Specific receipts: interest and dividends: whether trade receipt
The fact that the recipient of interest or dividends carries on a trade, profession or vocation does not of itself displace the general rule that the income should be brought to account for tax under its normal head of charge.
There are (limited) circumstances, as mentioned in BIM40801, in which interest and dividend income may be regarded as a trade receipt. See BIM40810 for the treatment for the purposes of loss relief of income which would be a trading receipt if it were not subject to tax under other provisions.
The interest or dividend will not qualify as a trade receipt unless it has satisfied at least one of the three tests described below.

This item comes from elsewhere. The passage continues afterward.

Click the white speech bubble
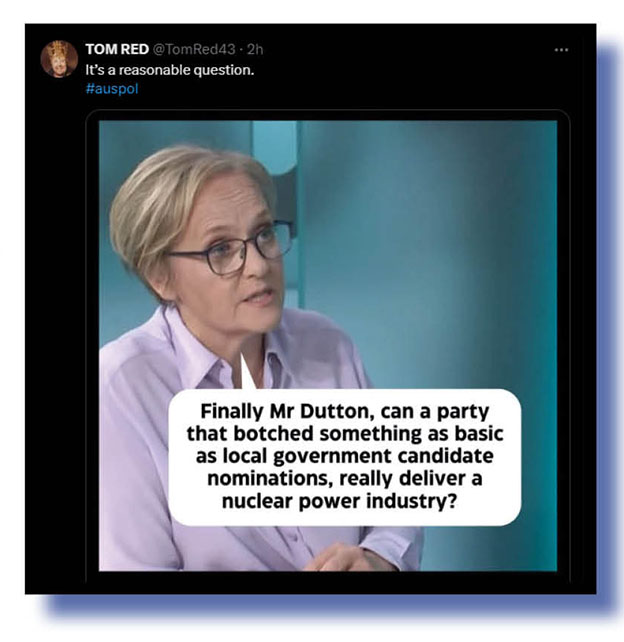This screenshot has width=624, height=642. 344,457
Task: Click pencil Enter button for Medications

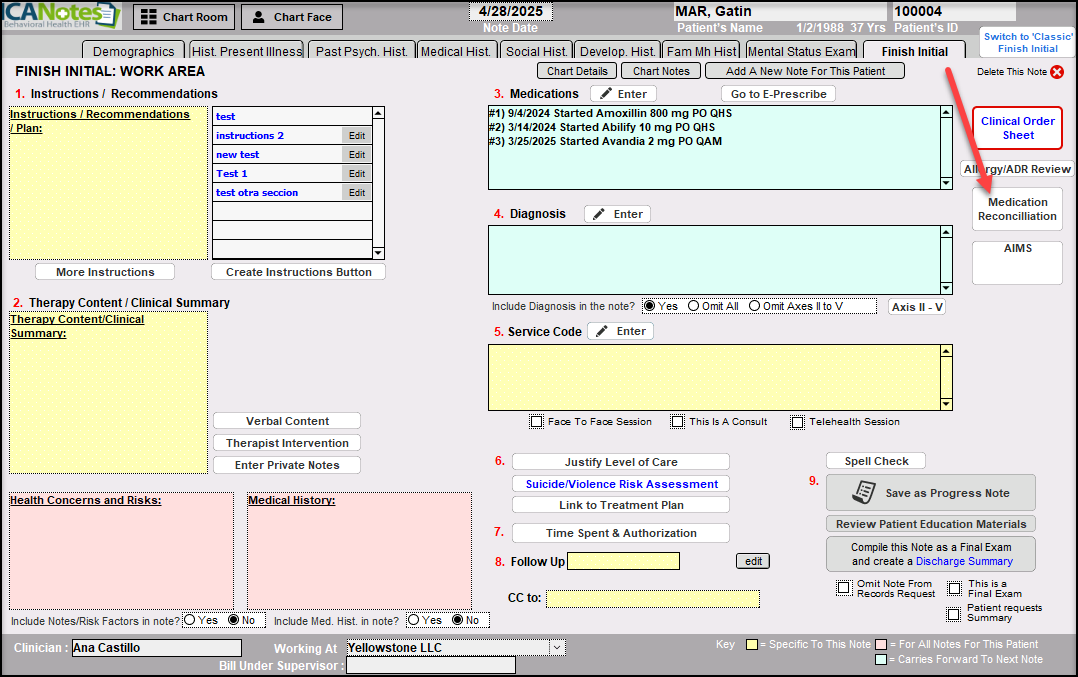Action: click(x=622, y=94)
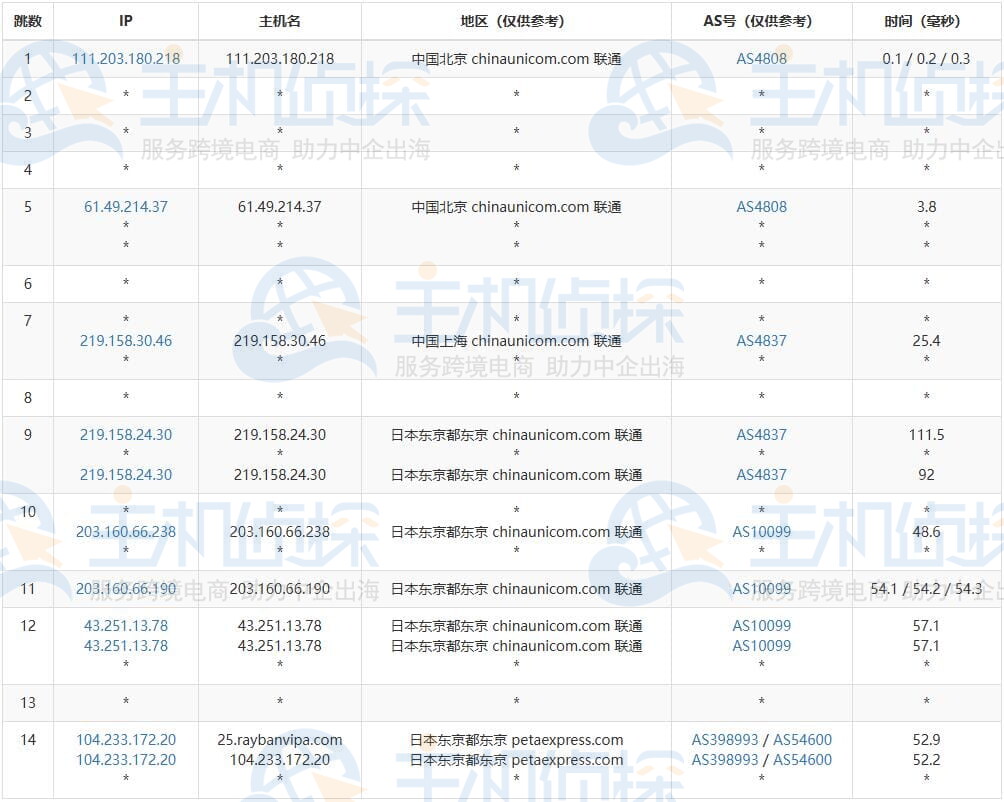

General test - whether an integral part of the business
The general test is that interest and dividends normally rank as trade receipts only where it is an integral part of the business operations to employ capital to produce such income, for example, in the case of banks and other financial concerns. (See Nuclear Electric Plc v Bradley  68TC670 where the House of Lords approved the reasoning in an earlier Court of Session case, Bank Line Ltd v CIR  49TC307; and, by way of contrast, Liverpool and London and Globe Insurance Co v Bennett  6TC327.)
HMRC practice regarding interest
In the particular case of interest on investments the HMRC view is that interest on an investment may be treated as trading income if:
- the investment is for a short term, and
- it is an integral feature of the trading activity to make such an investment, and
- the funds deposited can be regarded as continuing to be employed in the business and to form part of the current working capital.
Investments made in the course of banking, insurance and other financial trades will normally meet these conditions. See for example the Liverpool and London and Globe Insurance case.
Investments by non-financial concerns are unlikely to meet these conditions if for example they:
- endure from one period of account to another, or
- represent capital even if it is only temporarily surplus to requirements, or
- although short term, represent part of a series of deposits which together constitute a long term setting aside of part of the capital.
A non-financial concern may charge a price for its goods or services which reflects the fact that interest will be earned over a relatively brief period on the cash received from customers before the money has to be used to meet the related business expenditure.
In this situation the tests set out above are likely to be satisfied. Depending on the particular facts one example of such a business might be a package tour operator.
Trade interest and interest on current account balances
You should also accept that interest arising in the following circumstances has the character of a trade receipt:
- interest arising on balances outstanding in respect of goods or services supplied to customers (‘trade interest’);
- interest on business current account balances with a bank (so long as the balances do not exceed the ordinary banking requirements of the trade).
As regards bank interest etc received by a solicitor in the exercise of his profession, see BIM65800 onwards.